Revealing networks of neural information flow based on analysis of neural electrophysiology recordings (SH 2007, Joshua Peck)
Behaviour and perception depend on activity within the neural connections in the brain. Understanding the networks of neural information flow and how they change over time and for different behaviour may help us understand how the brain works. We have recently shown that Bayesian network inference algorithms are capable of revealing these neural information flow networks when applied to electrophysiology recordings. This project involves application of these algorithms to multi-unit electrophysiology data collected from the auditory regions of female zebra finches; among other things, the student will explore whether or not the networks differ when looking across different time scales, indicating multiple levels of information coding in the brain.
Exploration and Modification of a Teaching Strain of Yeast (SH 2008-9, Kathryn Munro)

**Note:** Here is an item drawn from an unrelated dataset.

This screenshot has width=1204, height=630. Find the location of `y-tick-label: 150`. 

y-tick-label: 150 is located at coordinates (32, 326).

First year Molecular Biology students explore the mystery of the “Red and White Yeast” in a laboratory practical at the end of the year. This senior honours project further explores this yeast strain, and engineers new strain(s) for use in future years.
Characterisation of single cell variation in protein expression of stress induced proteins in yeast (Summer 2007, Christina Müller)

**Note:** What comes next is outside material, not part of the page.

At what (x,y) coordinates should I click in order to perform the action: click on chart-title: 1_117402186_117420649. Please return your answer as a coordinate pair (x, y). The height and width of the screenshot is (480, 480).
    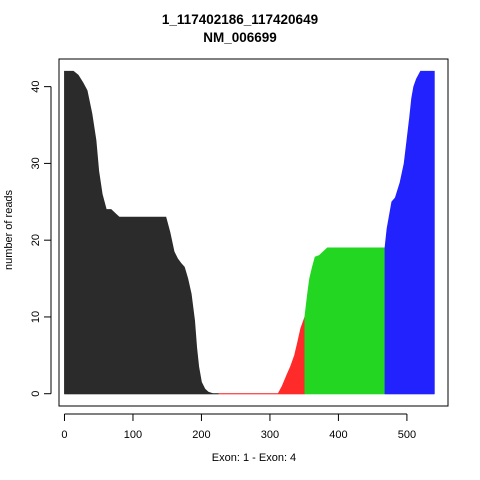
    Looking at the image, I should click on (240, 20).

Gene and protein expression are usually measured as population means, which does not provide information on individual variation in across cells. However, many computational analyses need to make assumptions about the distribution of such individual variation. This project measures and characterises the individual variation in the expression of yeast stress reponse proteins. GFP-fusions to stress response proteins of interest will be made. Then measurements will be taken in a flow cytometer, where fluorescence level of a cell corresponds to its protein expression level. The distribution across individual cell’s will be fit to standard statistical distributions, and the response of the expression over time and level of stress will also be examined.

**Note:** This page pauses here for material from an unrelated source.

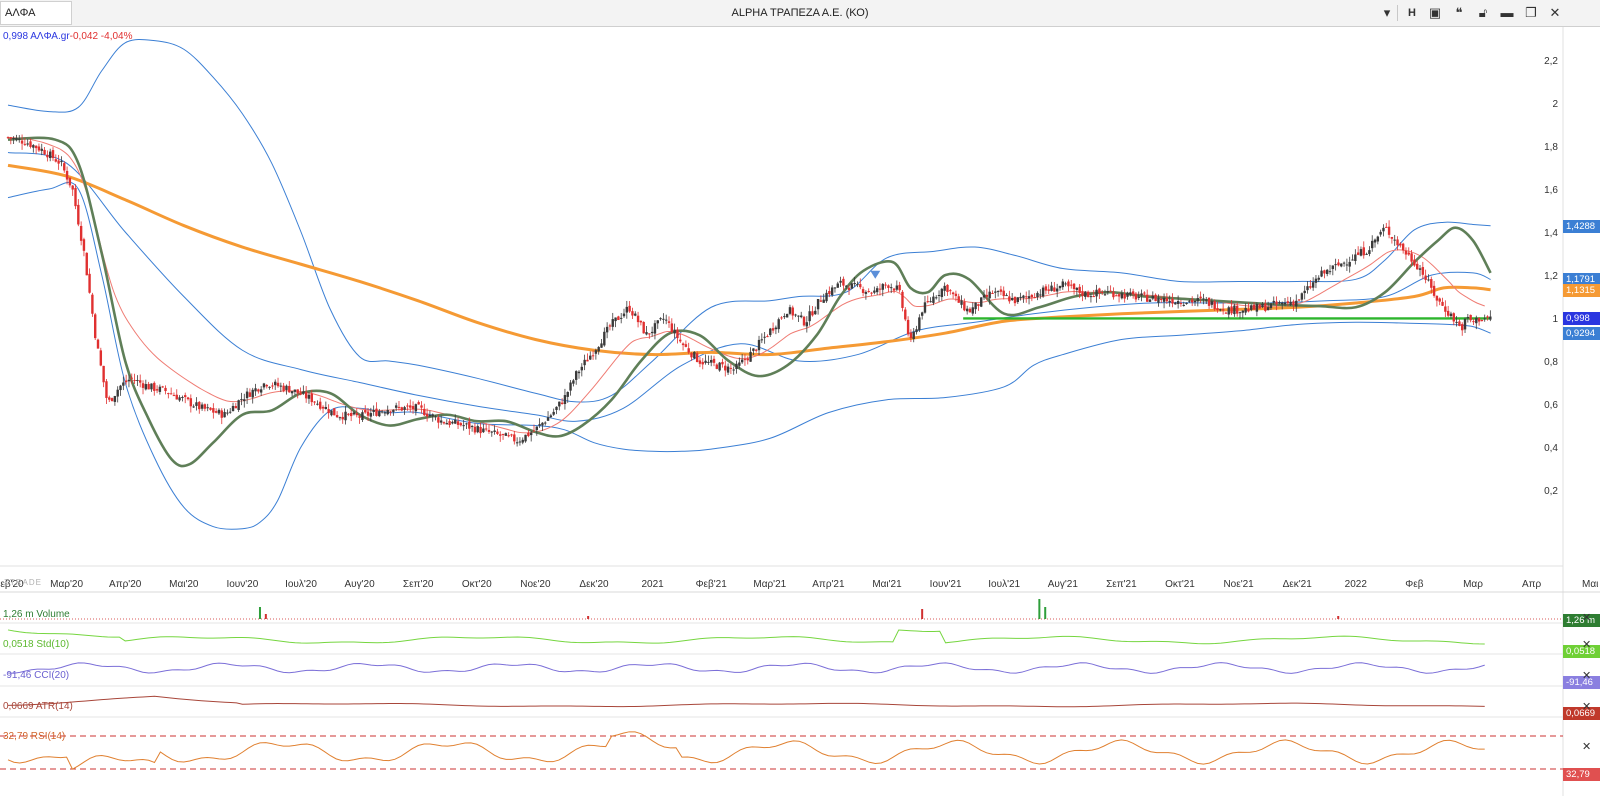 The image size is (1600, 796). What do you see at coordinates (1064, 584) in the screenshot?
I see `x-tick-label: Αυγ'21` at bounding box center [1064, 584].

Creation of genetically modified yeast with fluorescent fusion proteins and titratable promoters (Summer 2006, Christina Müller)
Amount of fluorescence can be measured quantitatively on a cell-by-cell basis using a fluorescence flow cytometer. This technique can be used to quantify the level of protein expression of proteins of interest, if they are fused to fluorescent proteins (for example, GFP—green fluorescent protein, RFP—red fluorescent protein). This project involves the creation of genetically modified yeast (Saccharomyces cerevisiae) strains having fluorescent fusion proteins to putative regulatory and target genes involved in yeast stress response. Plasmids containing the desired genetic material must first be transformed into E. coli for production of large quantities of the DNA, and then the plasmids must be extracted, the relevant DNA copied using PCR, and transformed into yeast. Finally, putative regulators will have titratable promoters which will be varied to induce different levels of expression of the gene, and thus the protein. Success of the modifications will be observed using flow cytometry and/or fluorescent microscopy.